December 11, 2018
Gold prices inch higher as dollar softens
(Reuters) - Gold prices edged higher on Tuesday, supported by hopes that the U.S. Federal Reserve could pause its rate hike cycle sooner than expected and as the dollar slipped after the previous session's rally.
Spot gold was up 0.2 percent at $1,246.62 per ounce, as of 0430 GMT. It touched its highest in nearly five months at $1,250.55 in the prior session.
U.S. gold futures were 0.2 percent higher at $1,251.4 per ounce.
"Weakening U.S. dollar outlook and very dovish pivots from the Fed, a lot of uncertainty boxed around equity markets... It can still turn quite negative, so this is why gold remains a good hedge against a lot of market risks," said Stephen Innes, APAC trading head at OANDA in Singapore.
"I am very bullish on gold in this setup into 2019."
The dollar index , a measure of the greenback's strength versus a group of six major peers, edged lower after rallying in the previous session as a vote on Brexit deal was postponed.
Investors are now focused on the U.S. Federal Reserve's Dec. 18-19 policy meeting for clues on future rate hikes.

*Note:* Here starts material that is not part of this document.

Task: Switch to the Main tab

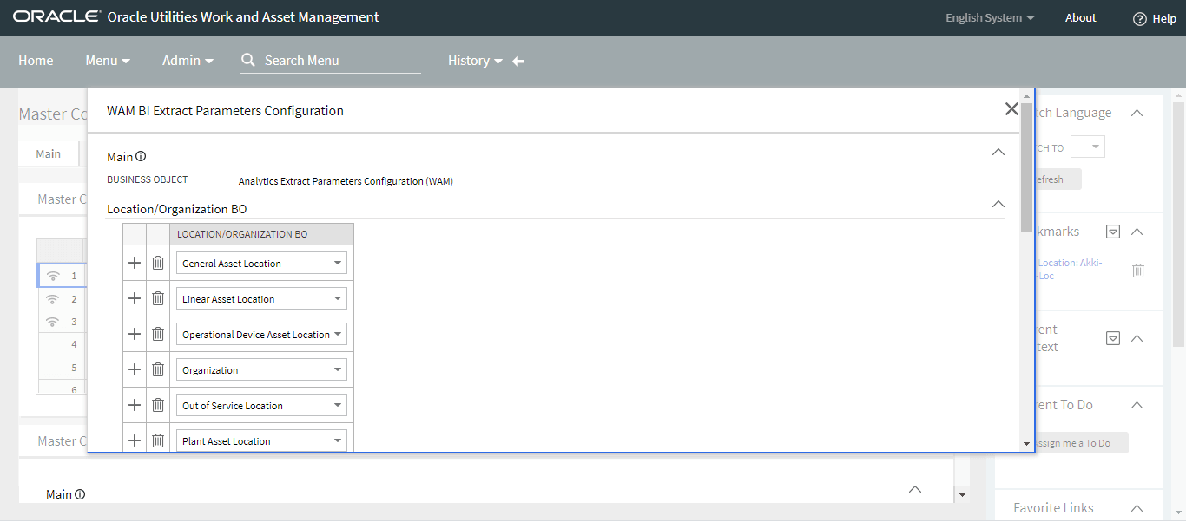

The Fed's plans to continue raising interest rates next year were met with more skepticism on Wall Street on Monday, with futures traders betting on a pause and one major bank partially walking back a hawkish prediction.
"Markets still see an increase in December but even one further hike in 2019 is now being questioned whereas two of them were fully priced in just a month ago," said Ilya Spivak, a
currency strategist for DailyFX.
Lower interest rates reduce the opportunity cost of holding non-yielding bullion and weigh on the dollar.
"Technically, the break of $1,250 will be very significant... $1,250 is a very key point and on the bottom it's $1,240," OANDA's Innes said.
Meanwhile, hedge funds and money managers trimmed their net short positions in Comex gold and silver contracts in the week to Dec. 4, the U.S. Commodity Futures Trading Commission (CFTC)
said on Monday.
Among other precious metals, spot silver was up 0.3 percent at $14.57 per ounce, while palladium rose 0.3 percent to $1,221.35.
Platinum was down 0.4 percent at $782.10 per ounce.
Prices had slipped to their lowest since Sept. 10 at $773.50 in the previous session.